Even that tangible fascination of Skreber's, however, compared to the overwhelming energy unleashed by his paintings, almost seems to be a silly question. Just as Skreber alludes to the scenery of his hometown and speaks of the influence from the gigantic iron and steel industrial complex brimming with energy, so, too, his essential quality as a scientist or even inventor, working to develop the very techniques of his paintings as he continues to experiment through trial and error, is not unrelated to the environment in which the artist was raised. The "pluck" paintings that Skreber exhibits are in fact a new type of painting that he invented, in which he illuminates forms through an optical gradation created by plucking away at foam. Skreber has also developed a method of painting in which he creates forms by layering thickly applied paint in concentric rings broken by gaps; these defiant approaches of his seems to present a coherent response to the essential question posed by art concerning what kind of potential an artist can display in today's society.

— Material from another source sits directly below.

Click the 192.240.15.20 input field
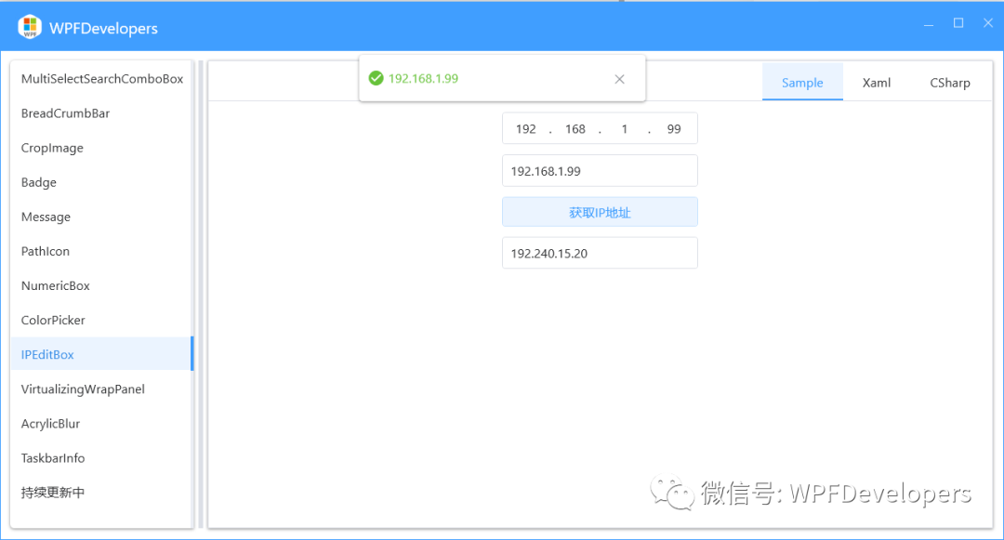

Works to be displayed in this exhibition include a video piece taken on-site of the creation of his Car Crash Sculptures with a high-speed camera (depicting the very moment the car crashes), miniature models of the Car Crash Sculptures, one new "pluck" painting portrait of a woman, and a new oil painting of a diver swimming under water.

The artist will be visiting Japan for the first time on the occasion of this exhibition. There will be an opening reception with the artist present on October 13th starting at 18:00.